EXERCISE OBJECTIVE: Only the lines from the one with "The height and width of the screenshot is (980, 1500)." onward are wanted, through the last line of the entries, set down exactly.

ENTRIES SHOWN:
- - -
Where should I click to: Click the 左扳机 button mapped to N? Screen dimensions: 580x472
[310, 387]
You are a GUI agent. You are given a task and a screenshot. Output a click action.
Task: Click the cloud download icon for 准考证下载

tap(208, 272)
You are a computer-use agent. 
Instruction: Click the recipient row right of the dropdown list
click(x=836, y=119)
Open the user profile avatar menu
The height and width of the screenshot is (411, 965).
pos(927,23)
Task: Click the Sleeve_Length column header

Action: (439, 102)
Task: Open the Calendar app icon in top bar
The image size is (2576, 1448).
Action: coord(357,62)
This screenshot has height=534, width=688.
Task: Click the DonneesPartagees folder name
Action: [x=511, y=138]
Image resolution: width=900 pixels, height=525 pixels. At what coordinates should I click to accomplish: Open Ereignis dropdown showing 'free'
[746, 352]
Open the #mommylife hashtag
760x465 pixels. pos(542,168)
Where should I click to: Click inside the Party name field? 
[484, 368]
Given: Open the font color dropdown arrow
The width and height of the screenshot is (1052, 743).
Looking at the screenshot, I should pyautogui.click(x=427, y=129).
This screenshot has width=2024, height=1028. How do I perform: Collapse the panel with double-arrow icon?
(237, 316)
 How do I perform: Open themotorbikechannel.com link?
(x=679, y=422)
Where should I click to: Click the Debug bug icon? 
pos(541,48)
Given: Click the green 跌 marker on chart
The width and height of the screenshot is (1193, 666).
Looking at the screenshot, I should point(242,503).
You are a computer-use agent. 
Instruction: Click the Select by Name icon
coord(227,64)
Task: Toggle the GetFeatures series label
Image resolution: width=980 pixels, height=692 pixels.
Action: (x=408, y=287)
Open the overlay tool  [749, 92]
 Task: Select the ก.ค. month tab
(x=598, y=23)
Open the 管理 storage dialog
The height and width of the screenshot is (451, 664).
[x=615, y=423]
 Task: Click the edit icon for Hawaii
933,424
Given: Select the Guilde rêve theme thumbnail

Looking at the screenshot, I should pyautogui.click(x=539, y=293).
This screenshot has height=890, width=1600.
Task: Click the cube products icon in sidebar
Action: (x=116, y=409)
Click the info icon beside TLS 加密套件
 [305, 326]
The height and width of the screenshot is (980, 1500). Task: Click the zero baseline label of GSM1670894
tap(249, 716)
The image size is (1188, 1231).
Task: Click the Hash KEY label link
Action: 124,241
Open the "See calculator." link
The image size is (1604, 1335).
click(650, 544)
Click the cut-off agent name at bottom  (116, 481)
- - -
WRITTEN SOLUTION:
The height and width of the screenshot is (980, 1500). Task: Click the zero baseline label of GSM1670894
tap(249, 716)
The image size is (1188, 1231).
Task: Click the Hash KEY label link
Action: 124,241
Open the "See calculator." link
The image size is (1604, 1335).
click(650, 544)
Click the cut-off agent name at bottom  (116, 481)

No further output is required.